In Geneva, U.N. chief Kofi Annan said the risk of genocide remained frighteningly real in parts of the world, explaining that Rwanda-style ethnic massacres may be in the making in Sudan and international military force could be needed to stop it.
The U.N. Secretary-General sounded the alarm in a speech on the 10th anniversary of the Rwanda genocide in which 800,000 Tutsis and moderate Hutus were massacred by Hutu extremists.
He left no doubt he feared something similar might be under way in west Sudan, where U.N. officials say "ethnic cleansing" is carried out by government-backed Arab militias.

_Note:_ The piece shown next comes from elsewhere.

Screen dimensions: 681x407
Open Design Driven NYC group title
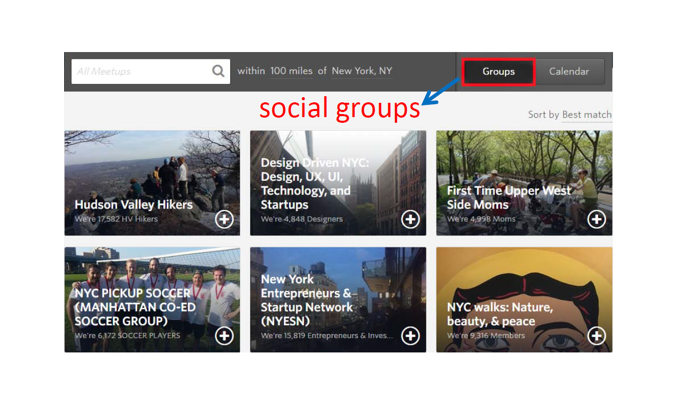(314, 183)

Khartoum denies it has any role in unlawful killings in the region.
Annan's initiative on Sudan stood in stark contrast to the low-key approach adopted by the international community on Rwanda in the months leading up the genocide, a failure seen by many Rwandans as a disastrous abdication of responsibility.
Kagame singled out France for particular scorn, reiterating an accusation that it had helped train the killers knowing that they would commit a genocide -- a charge France strongly denies.
"As for the French, their role in what happened in Rwanda is self-evident," Kagame said. "They knowingly trained and armed government soldiers and militia who were going to commit genocide, and they knew they would commit a genocide."
ETERNAL FLAME
Kagame lit an eternal flame at the main memorial site as workers buried 15 coffins in a mass grave nearby and later led Rwandans in observing two minutes' silence for the victims.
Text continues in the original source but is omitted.